Text extract:
#####
Abstraction, Not Analogy

I’m not that happy with framing our analysis choices here as “surface analogies” versus “inside views.” More useful, I think, to see this as a choice of abstractions.  An abstraction neglects some details to emphasize others.  While random abstractions are useless, we have a rich library of a useful abstractions, tied to specific useful insights.

For example, consider the oldest known tool, the hammer.  To understand how well an ordinary hammer performs its main function, we can abstract from details of shape and materials.  To calculate the kinetics energy it delivers, we need only look at its length, head mass, and recoil energy percentage (given by its bending strength).  To check that it can be held comfortably, we need the handle’s radius, surface coefficient of friction, and shock absorption ability.  To estimate error rates we need only consider its length and head diameter.

For other purposes, we can use other abstractions:

  • To see that it is not a good thing to throw at people, we can note it is heavy, hard, and sharp.
  • To see that it is not a good thing to hold high in a lightning storm, we can note it is long and conducts electricity.
  • To evaluate the cost to carry it around in a tool kit, we consider its volume and mass.
  • To judge its suitability as decorative wall art, we consider its texture and color balance.
  • To predict who will hold it when, we consider who owns it, and who they know.
  • To understand its symbolic meaning in a story, we use a library of common hammer symbolisms.
  • To understand its early place in human history, we consider its easy availability and frequent gains from smashing open shells.
  • To predict when it is displaced by powered hammers, we can focus on the cost, human energy required, and weight of the two tools.
  • To understand its value and cost in our economy, we can focus on its market price and quantity.
#####
Data extract:

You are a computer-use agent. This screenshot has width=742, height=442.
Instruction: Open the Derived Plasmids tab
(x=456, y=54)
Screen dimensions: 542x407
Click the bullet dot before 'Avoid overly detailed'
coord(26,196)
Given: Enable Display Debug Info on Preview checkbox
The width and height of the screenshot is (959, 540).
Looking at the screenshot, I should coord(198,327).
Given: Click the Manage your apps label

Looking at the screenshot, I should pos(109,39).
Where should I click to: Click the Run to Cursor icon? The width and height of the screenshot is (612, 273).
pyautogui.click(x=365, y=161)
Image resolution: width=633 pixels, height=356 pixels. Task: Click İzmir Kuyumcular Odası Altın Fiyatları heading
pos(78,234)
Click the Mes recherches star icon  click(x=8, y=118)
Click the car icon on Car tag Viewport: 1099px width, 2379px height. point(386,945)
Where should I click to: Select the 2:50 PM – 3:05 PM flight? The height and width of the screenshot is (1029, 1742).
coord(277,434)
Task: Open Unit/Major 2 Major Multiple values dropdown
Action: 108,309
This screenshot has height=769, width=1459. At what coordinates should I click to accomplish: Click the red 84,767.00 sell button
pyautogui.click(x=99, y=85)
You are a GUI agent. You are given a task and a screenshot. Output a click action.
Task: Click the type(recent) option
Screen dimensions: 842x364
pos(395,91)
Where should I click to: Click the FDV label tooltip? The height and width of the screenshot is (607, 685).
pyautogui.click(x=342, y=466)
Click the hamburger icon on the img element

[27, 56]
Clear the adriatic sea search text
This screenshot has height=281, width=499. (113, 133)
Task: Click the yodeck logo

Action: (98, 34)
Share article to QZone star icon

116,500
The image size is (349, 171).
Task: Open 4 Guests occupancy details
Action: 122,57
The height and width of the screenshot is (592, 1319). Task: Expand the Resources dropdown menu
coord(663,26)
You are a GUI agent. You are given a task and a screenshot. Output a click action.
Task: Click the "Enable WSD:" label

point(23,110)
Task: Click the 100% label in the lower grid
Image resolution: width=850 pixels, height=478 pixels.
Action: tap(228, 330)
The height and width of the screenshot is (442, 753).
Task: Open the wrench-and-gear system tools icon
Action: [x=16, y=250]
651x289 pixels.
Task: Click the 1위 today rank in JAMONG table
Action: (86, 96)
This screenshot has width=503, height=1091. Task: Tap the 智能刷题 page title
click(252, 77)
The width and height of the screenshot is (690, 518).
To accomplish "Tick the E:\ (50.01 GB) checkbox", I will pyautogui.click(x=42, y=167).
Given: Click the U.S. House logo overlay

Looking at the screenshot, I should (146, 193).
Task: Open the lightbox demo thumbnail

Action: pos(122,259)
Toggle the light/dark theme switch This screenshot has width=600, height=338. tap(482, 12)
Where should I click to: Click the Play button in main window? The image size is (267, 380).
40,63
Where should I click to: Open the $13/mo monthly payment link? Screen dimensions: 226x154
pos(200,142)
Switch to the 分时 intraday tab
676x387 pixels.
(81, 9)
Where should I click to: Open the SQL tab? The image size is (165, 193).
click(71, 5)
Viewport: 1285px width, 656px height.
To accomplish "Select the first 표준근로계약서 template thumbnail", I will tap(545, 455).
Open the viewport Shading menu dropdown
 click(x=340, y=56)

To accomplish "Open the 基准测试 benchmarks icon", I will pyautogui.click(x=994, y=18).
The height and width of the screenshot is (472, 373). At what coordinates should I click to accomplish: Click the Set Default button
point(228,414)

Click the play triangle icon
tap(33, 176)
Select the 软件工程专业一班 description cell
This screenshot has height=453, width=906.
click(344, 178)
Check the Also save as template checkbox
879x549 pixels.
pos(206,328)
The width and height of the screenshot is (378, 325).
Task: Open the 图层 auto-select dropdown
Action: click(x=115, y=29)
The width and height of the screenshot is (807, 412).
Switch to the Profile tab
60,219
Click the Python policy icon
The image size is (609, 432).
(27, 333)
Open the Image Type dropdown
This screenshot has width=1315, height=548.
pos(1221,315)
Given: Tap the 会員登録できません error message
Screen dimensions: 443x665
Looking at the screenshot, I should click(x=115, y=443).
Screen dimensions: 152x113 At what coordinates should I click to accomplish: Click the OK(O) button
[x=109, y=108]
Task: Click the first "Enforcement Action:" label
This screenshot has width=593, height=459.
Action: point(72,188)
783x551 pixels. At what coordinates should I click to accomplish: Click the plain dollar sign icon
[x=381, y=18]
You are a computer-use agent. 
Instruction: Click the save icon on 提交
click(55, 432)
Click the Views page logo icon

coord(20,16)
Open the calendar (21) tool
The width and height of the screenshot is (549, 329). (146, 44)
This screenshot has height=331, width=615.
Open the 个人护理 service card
#####
Requirements:
1. Extract from the essay on abstraction, word for word, the passage from "For other purposes, we" up to and including "the two tools.".
2. Name every property of the hammer that the essay on abstraction says is needed to check that it can be held comfortably.

Response list:
1.
For other purposes, we can use other abstractions:

  • To see that it is not a good thing to throw at people, we can note it is heavy, hard, and sharp.
  • To see that it is not a good thing to hold high in a lightning storm, we can note it is long and conducts electricity.
  • To evaluate the cost to carry it around in a tool kit, we consider its volume and mass.
  • To judge its suitability as decorative wall art, we consider its texture and color balance.
  • To predict who will hold it when, we consider who owns it, and who they know.
  • To understand its symbolic meaning in a story, we use a library of common hammer symbolisms.
  • To understand its early place in human history, we consider its easy availability and frequent gains from smashing open shells.
  • To predict when it is displaced by powered hammers, we can focus on the cost, human energy required, and weight of the two tools.

2.
- the handle's radius
- surface coefficient of friction
- shock absorption ability